TASK REQUIREMENTS ▸ The entries that follow include a run beginning at the line with "Where should I click to: Untick" and ending at the line with "Expand the Images tree chevron"; restate that run word for word and leave the rest out.

RECORDED DATA ▸
━━━━━━━━━━━━━━━━━━━━

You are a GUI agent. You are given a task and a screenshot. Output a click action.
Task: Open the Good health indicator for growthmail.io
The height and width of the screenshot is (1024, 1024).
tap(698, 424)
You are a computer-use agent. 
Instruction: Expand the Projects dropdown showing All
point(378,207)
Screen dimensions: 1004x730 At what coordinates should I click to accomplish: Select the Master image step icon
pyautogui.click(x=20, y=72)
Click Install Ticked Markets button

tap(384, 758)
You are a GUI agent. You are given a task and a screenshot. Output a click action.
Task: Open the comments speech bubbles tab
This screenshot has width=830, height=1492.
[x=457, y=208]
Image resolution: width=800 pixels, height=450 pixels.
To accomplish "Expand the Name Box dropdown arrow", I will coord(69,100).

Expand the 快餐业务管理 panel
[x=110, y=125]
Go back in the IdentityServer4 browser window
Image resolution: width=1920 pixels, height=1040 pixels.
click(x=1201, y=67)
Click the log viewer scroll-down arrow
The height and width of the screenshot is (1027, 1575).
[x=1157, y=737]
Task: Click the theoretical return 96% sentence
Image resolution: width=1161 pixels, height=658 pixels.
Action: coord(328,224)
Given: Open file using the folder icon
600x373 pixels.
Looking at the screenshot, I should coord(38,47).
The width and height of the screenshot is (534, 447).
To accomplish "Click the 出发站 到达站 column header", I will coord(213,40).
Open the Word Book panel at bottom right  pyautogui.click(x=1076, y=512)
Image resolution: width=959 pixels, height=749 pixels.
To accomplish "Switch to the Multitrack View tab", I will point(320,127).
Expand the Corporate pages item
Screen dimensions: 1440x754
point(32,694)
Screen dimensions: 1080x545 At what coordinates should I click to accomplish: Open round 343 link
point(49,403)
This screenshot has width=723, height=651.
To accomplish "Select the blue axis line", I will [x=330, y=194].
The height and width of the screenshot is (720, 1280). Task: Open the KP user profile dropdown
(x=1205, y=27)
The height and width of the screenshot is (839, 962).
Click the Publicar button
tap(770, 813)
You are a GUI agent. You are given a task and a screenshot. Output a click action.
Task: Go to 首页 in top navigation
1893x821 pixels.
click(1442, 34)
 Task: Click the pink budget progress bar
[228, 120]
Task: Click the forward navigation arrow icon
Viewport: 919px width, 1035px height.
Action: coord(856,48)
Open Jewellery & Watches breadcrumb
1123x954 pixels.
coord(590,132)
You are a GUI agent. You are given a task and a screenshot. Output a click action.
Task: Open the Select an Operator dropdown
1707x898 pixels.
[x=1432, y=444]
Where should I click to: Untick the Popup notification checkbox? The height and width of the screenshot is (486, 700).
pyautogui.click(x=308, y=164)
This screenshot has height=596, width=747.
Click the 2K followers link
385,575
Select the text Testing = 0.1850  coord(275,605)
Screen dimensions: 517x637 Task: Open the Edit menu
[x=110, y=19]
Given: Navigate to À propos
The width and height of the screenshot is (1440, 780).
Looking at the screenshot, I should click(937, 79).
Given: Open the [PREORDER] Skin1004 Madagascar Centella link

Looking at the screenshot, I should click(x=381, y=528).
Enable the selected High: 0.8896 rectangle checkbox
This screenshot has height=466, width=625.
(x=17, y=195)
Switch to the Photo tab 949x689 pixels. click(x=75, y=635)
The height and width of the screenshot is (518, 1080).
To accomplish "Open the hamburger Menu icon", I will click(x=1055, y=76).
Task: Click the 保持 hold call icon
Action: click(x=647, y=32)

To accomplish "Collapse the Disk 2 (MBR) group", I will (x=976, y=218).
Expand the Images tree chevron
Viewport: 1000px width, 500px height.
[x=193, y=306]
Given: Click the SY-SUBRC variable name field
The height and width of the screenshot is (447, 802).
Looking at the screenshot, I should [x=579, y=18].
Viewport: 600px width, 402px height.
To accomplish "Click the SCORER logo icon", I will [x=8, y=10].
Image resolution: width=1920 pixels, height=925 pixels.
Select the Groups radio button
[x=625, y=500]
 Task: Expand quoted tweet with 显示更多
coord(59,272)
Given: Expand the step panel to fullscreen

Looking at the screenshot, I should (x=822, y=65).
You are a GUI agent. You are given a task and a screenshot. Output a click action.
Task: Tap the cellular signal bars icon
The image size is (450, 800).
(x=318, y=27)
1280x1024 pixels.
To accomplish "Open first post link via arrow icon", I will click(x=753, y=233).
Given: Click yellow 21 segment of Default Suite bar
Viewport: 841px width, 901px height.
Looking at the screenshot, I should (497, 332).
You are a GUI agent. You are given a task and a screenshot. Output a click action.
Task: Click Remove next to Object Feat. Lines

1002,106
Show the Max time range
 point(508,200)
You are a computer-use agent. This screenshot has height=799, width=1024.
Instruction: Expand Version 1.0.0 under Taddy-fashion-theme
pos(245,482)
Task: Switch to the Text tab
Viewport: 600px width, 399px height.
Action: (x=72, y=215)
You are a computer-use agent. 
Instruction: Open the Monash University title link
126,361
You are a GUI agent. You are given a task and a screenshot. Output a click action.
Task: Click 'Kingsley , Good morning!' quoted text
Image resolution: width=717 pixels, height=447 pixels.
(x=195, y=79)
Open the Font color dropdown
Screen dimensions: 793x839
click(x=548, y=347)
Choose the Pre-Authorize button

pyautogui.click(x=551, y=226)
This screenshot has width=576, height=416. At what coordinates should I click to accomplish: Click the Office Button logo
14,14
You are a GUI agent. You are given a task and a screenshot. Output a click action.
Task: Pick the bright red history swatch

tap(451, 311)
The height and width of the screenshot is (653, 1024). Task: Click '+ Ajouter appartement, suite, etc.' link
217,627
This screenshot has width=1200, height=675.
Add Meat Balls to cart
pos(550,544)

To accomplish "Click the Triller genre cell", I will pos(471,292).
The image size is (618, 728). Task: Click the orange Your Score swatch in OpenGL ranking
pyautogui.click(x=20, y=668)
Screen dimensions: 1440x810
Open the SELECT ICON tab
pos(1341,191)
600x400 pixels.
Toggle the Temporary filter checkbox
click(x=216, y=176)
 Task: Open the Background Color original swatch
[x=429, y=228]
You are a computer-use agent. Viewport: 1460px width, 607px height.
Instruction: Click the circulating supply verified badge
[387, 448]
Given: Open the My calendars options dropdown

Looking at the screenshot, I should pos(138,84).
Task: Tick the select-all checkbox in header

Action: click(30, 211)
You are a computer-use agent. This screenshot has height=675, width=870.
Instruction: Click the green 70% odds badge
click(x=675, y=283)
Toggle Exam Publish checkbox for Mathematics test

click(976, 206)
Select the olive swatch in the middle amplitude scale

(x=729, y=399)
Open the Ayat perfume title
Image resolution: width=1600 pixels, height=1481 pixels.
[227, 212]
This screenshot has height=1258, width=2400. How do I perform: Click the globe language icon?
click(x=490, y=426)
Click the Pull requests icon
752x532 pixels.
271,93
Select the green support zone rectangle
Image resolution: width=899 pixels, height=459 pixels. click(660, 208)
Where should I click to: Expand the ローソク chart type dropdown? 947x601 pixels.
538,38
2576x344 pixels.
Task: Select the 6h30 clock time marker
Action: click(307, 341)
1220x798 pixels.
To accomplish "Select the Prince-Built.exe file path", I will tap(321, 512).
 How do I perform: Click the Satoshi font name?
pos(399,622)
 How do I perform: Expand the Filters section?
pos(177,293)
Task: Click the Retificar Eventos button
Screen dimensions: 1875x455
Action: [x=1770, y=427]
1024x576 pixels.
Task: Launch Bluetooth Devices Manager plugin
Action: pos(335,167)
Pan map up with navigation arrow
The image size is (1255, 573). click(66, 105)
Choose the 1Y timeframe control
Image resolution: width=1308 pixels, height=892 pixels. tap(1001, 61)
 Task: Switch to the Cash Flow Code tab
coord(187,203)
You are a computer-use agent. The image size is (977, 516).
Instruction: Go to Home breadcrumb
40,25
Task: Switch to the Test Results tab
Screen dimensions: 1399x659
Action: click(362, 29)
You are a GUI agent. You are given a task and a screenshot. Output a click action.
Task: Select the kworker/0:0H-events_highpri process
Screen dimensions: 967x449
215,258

━━━━━━━━━━━━━━━━━━━━

SOLUTION TO THIS PROBLEM ▸
Where should I click to: Untick the Popup notification checkbox? The height and width of the screenshot is (486, 700).
pyautogui.click(x=308, y=164)
This screenshot has height=596, width=747.
Click the 2K followers link
385,575
Select the text Testing = 0.1850  coord(275,605)
Screen dimensions: 517x637 Task: Open the Edit menu
[x=110, y=19]
Given: Navigate to À propos
The width and height of the screenshot is (1440, 780).
Looking at the screenshot, I should click(937, 79).
Given: Open the [PREORDER] Skin1004 Madagascar Centella link

Looking at the screenshot, I should click(x=381, y=528).
Enable the selected High: 0.8896 rectangle checkbox
This screenshot has height=466, width=625.
(x=17, y=195)
Switch to the Photo tab 949x689 pixels. click(x=75, y=635)
The height and width of the screenshot is (518, 1080).
To accomplish "Open the hamburger Menu icon", I will click(x=1055, y=76).
Task: Click the 保持 hold call icon
Action: click(x=647, y=32)

To accomplish "Collapse the Disk 2 (MBR) group", I will (x=976, y=218).
Expand the Images tree chevron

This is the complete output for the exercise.